Thats a useful descriptor in itself you provided, and works nicely, but not quite what I was after.

By "Number Of Fused Rings", I meant "Number of Rings Fused Together", if thats any more clear!!

So for example;

Toluene, Thiophene, Chlorobenzene, Piperidine would give the answer 1

Napthylene, Indole, Indane, Chroman would give the answer 2

A ring system with Benzene fused to a 5 membered ring which itself is fused to another Benzene ring would give the answer 3.

I suspect this is not easy to script for ?

Simon.

Hi Ellert,

From reading around these PaDEL descriptors, these sound exactly what I need. I will experiment with these on my home machine, but unfortunately these PaDEL nodes are not part of our corporate build because the PaDEL nodes are not distributed in KNIMEs Community section.
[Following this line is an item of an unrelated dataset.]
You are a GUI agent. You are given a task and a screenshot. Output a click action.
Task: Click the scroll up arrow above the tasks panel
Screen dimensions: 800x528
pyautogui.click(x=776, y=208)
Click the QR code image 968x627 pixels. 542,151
Could KNIME or the PaDEL developers include these PaDEL nodes in the Community release of nodes like you have with the CDK/Indigo/RDKit etc nodes. This will help in having these part of future standard KNIME releases.

Simon.

How about a SMARTS like:

*~@*(~@*)~@*(~@*)~@*

Which I think should give you the number of bonds of any type shared between 2 rings.  Then you would  need to add 1 to the count of the substructure match to get your answer?

Steve

Hi Steve,

Thanks for the attempt, that SMARTS means nothing to me, but I have given it a try. However I dont think it quite works.

For bicyclics it gives 1, and monocyclics it gives 0, tricyclics with central 6 mem ring gives 2, but for tricyclics in which the central ring is 5 membered, it gives 3!
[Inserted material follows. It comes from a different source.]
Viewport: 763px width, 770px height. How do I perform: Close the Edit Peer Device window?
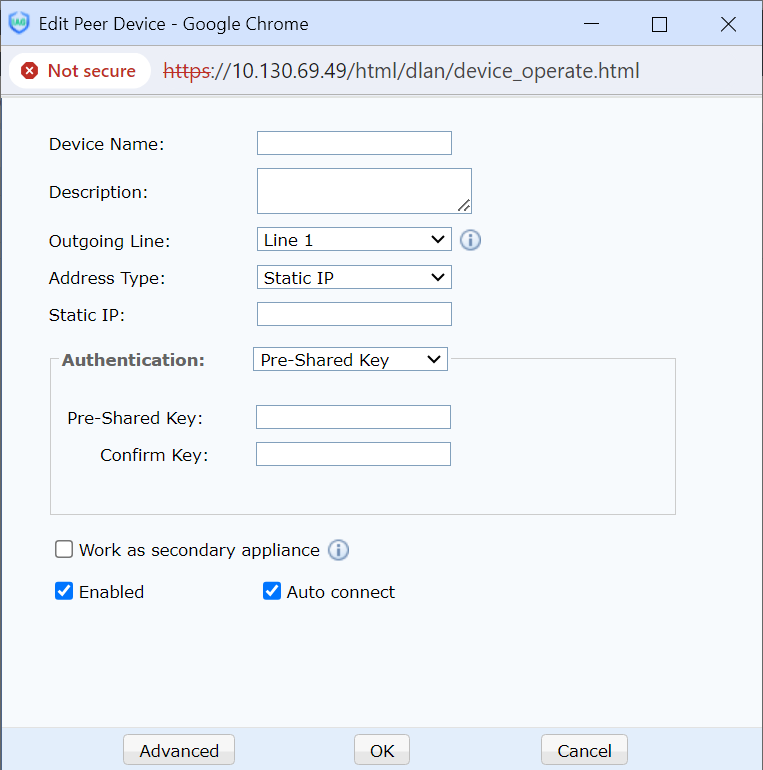[728, 24]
I am guessing the bond in the central 5 membered ring which attaches to both outer rings is counted as well.

Simon.

Hi Simon,

if you have access to the JChem-nodes, there are ChemicalTerms-functions like

fusedRingCount
and
largestRingSize

available. I don’t think that it will be possible to calculate these descriptors (easily) with SMARTS since those are essentially substructures - you would have to formulate (more or less) every relevant case as a separate substructure. Eg., you could create a SMARTS for 8-rings, 9-rings, 10-rings, etc.

Nils

Hi Simon,

Unfortunately the PaDEL nodes are not maintained actively enough to have a fixed place in the repositories, also as they rely on a dependency to an older version of CDK.
If they would rename that dependency it would for sure resolve some issues. For example, at the moment they have a MoleculetoCDK node to convert compounds to the representation used within PaDEL, which is CDK 1.4. This node has the same name as the standard MoleculetoCDK node, which converts to CDK 1.5. A lot of problems follow from this, like the node be replaced by the other version after a save and load of a workflow. Ugh.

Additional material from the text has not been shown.